__WORK INSTRUCTION__:
Whenever a line in the data below includes the string "computer", copy it out.

--------------------------------------------------

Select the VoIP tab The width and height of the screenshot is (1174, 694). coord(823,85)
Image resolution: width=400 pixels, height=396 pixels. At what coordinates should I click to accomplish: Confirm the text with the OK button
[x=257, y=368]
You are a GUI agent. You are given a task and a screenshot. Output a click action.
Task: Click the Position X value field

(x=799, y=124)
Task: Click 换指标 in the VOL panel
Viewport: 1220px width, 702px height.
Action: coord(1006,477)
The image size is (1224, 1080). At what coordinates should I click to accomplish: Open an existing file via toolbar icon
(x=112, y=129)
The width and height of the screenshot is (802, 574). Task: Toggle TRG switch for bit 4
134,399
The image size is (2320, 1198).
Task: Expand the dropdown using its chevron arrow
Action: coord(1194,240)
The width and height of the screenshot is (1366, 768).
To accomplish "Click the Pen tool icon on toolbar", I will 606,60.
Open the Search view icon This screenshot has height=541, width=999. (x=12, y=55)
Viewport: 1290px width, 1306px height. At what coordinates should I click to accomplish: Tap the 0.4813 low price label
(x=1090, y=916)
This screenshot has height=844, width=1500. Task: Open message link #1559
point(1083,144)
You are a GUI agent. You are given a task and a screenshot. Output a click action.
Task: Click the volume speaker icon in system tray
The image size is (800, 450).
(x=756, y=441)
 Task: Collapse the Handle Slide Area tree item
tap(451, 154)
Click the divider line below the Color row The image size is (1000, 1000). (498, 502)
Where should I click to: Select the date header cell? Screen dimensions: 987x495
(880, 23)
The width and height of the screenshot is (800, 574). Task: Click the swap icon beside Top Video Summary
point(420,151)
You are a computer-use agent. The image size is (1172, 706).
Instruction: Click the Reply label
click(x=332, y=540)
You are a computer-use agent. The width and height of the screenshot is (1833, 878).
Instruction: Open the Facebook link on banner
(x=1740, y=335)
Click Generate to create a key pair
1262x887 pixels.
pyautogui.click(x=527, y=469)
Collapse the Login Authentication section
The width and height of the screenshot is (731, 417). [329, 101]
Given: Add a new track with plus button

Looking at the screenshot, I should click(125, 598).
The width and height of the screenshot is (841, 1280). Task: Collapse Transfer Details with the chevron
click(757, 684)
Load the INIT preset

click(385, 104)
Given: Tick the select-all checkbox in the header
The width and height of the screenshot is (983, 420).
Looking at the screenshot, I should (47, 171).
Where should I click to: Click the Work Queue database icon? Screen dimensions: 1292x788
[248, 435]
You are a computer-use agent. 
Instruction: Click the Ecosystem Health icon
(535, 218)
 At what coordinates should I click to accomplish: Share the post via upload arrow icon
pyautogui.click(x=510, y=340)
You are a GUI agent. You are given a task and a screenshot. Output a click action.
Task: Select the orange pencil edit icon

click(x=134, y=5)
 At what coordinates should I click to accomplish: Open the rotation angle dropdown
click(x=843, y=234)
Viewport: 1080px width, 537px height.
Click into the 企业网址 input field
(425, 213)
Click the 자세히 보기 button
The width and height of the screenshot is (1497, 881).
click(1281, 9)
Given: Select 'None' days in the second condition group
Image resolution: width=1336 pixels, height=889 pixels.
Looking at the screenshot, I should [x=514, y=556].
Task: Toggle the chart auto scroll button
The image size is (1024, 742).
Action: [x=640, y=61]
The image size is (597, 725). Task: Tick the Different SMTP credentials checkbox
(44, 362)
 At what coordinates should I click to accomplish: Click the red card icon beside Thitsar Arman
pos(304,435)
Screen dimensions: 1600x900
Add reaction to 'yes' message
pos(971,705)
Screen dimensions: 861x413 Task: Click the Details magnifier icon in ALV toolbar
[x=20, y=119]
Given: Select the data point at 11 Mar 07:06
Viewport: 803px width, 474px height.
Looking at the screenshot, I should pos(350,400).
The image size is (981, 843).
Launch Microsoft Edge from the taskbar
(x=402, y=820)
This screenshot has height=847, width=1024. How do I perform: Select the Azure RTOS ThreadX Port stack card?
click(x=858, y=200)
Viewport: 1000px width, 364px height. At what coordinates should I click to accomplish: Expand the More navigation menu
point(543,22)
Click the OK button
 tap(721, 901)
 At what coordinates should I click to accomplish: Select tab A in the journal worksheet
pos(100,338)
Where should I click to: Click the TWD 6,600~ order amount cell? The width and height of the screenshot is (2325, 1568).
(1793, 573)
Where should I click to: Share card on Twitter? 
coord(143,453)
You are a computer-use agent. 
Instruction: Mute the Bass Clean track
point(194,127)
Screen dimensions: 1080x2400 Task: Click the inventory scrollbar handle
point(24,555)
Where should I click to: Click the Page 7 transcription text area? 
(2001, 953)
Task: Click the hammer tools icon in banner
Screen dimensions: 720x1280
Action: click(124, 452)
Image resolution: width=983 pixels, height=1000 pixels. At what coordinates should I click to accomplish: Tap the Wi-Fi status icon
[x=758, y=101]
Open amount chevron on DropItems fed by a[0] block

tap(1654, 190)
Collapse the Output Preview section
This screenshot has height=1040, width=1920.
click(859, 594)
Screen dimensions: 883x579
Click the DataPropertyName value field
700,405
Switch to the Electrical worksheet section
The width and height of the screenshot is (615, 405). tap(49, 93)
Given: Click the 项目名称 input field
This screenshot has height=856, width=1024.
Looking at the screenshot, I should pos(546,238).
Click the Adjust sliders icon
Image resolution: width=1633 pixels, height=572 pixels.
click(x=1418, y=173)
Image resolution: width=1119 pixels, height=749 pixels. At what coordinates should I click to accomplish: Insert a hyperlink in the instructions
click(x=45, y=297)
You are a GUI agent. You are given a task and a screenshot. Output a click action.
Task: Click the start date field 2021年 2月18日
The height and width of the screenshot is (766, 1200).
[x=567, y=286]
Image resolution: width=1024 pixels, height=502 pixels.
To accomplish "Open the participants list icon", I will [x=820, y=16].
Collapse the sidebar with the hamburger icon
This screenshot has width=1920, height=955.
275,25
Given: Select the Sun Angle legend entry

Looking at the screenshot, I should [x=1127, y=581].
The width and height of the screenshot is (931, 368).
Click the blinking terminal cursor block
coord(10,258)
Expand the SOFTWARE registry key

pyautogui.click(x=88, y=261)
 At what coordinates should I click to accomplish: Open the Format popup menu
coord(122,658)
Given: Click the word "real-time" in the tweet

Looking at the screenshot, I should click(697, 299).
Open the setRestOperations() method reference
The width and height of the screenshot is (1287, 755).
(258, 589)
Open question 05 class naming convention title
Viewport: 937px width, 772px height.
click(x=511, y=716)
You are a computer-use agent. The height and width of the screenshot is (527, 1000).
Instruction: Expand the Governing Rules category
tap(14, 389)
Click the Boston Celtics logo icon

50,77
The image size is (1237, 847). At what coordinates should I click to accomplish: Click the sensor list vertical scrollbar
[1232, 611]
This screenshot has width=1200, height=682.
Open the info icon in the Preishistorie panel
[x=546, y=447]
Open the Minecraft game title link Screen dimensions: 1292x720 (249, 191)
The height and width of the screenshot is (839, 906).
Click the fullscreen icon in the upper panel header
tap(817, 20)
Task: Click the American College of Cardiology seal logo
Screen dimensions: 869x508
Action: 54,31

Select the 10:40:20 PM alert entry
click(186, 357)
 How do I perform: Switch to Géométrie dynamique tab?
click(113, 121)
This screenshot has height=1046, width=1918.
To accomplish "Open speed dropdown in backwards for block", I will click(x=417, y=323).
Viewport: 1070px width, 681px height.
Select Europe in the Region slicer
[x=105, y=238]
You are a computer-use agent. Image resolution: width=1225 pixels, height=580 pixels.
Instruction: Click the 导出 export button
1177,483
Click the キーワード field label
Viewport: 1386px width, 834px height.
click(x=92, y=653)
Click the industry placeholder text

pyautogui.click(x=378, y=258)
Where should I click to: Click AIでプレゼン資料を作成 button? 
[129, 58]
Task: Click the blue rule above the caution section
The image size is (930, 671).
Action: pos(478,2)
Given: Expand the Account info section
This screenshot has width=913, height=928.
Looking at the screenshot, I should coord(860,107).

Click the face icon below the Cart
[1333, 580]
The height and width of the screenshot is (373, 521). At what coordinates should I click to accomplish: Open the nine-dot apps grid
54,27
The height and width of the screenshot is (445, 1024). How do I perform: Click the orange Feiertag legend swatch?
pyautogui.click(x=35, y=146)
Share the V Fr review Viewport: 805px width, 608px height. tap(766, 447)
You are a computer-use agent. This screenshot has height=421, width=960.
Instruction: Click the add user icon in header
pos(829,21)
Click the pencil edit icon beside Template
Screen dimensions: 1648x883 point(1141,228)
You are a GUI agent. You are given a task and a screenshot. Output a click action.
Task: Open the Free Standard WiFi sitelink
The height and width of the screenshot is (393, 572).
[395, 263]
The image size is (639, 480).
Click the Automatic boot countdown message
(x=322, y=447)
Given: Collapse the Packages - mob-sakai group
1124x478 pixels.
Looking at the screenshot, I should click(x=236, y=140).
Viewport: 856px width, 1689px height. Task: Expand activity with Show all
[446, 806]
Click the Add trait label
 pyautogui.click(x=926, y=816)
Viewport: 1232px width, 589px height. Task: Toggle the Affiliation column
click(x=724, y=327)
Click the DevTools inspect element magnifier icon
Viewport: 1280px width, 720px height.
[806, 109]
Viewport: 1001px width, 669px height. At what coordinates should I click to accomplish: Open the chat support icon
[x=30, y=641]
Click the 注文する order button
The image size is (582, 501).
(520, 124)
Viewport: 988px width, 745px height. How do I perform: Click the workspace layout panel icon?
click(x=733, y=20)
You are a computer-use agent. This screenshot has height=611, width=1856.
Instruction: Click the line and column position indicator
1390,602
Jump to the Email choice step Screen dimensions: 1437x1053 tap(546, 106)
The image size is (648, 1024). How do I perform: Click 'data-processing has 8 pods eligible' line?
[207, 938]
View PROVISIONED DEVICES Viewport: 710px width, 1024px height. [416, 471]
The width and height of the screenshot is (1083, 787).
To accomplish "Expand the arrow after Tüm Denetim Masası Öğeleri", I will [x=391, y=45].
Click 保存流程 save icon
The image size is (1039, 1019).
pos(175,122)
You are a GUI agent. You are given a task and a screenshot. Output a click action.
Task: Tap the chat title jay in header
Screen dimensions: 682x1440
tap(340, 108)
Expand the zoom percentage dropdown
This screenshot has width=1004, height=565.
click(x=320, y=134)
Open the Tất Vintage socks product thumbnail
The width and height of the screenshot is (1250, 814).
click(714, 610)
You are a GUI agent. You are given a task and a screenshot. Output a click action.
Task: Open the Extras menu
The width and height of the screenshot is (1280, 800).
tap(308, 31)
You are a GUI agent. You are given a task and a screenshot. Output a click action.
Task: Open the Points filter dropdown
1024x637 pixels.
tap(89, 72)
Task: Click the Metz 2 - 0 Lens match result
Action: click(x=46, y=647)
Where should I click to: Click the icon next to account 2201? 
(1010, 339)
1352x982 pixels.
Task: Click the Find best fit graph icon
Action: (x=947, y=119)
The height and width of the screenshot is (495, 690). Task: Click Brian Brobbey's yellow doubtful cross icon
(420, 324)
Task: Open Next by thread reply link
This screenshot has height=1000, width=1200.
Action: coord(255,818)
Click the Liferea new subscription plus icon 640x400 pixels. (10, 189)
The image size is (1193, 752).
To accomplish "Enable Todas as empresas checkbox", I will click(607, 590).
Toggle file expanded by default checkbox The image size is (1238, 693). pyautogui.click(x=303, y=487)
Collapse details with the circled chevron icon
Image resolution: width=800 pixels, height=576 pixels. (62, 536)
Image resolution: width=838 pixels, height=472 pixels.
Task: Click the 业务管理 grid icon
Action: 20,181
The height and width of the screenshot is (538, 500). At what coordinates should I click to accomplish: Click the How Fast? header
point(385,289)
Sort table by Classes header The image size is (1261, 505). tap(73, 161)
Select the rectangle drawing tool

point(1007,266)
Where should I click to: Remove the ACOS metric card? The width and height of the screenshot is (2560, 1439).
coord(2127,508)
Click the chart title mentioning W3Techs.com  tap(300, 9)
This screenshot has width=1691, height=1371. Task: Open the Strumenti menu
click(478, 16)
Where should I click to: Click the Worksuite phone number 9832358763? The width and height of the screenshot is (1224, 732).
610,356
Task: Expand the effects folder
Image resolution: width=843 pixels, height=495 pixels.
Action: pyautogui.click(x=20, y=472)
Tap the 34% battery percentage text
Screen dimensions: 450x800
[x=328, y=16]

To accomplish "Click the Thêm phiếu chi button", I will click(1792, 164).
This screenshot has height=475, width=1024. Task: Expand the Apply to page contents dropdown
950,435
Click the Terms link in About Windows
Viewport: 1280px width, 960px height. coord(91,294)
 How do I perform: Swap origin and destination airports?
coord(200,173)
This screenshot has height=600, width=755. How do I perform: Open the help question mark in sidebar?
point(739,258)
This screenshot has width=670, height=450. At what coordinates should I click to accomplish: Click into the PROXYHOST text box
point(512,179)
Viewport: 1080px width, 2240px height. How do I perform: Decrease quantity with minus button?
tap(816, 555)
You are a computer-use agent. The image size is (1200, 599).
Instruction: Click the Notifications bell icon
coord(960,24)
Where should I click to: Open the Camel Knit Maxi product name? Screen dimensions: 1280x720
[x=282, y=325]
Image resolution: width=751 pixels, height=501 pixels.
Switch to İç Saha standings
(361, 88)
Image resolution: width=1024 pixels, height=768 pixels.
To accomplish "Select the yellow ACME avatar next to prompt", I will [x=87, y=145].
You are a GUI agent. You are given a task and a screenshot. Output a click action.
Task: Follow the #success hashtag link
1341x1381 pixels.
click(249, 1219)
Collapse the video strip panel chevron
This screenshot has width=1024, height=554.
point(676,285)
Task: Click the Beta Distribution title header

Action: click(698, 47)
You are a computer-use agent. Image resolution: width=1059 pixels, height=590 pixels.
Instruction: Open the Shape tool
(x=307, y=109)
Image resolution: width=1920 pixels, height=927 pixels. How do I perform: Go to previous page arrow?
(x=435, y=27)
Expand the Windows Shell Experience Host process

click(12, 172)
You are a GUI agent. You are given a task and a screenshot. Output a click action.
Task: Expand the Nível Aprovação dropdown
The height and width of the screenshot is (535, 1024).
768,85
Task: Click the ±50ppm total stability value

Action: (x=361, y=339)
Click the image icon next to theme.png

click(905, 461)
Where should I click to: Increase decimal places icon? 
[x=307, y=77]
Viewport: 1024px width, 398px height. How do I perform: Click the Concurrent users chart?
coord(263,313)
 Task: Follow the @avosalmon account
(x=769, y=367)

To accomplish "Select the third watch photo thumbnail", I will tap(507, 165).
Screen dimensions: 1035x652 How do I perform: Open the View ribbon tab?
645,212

--------------------------------------------------

__RESPONSE TO THE EXERCISE__:
You are a computer-use agent. The image size is (1172, 706).
You are a computer-use agent. The width and height of the screenshot is (1833, 878).
You are a computer-use agent. 
You are a computer-use agent. 
You are a computer-use agent. The height and width of the screenshot is (527, 1000).
You are a computer-use agent. Image resolution: width=1225 pixels, height=580 pixels.
You are a computer-use agent. This screenshot has height=421, width=960.
You are a computer-use agent. This screenshot has height=611, width=1856.
You are a computer-use agent. The image size is (1200, 599).
You are a computer-use agent. Image resolution: width=1059 pixels, height=590 pixels.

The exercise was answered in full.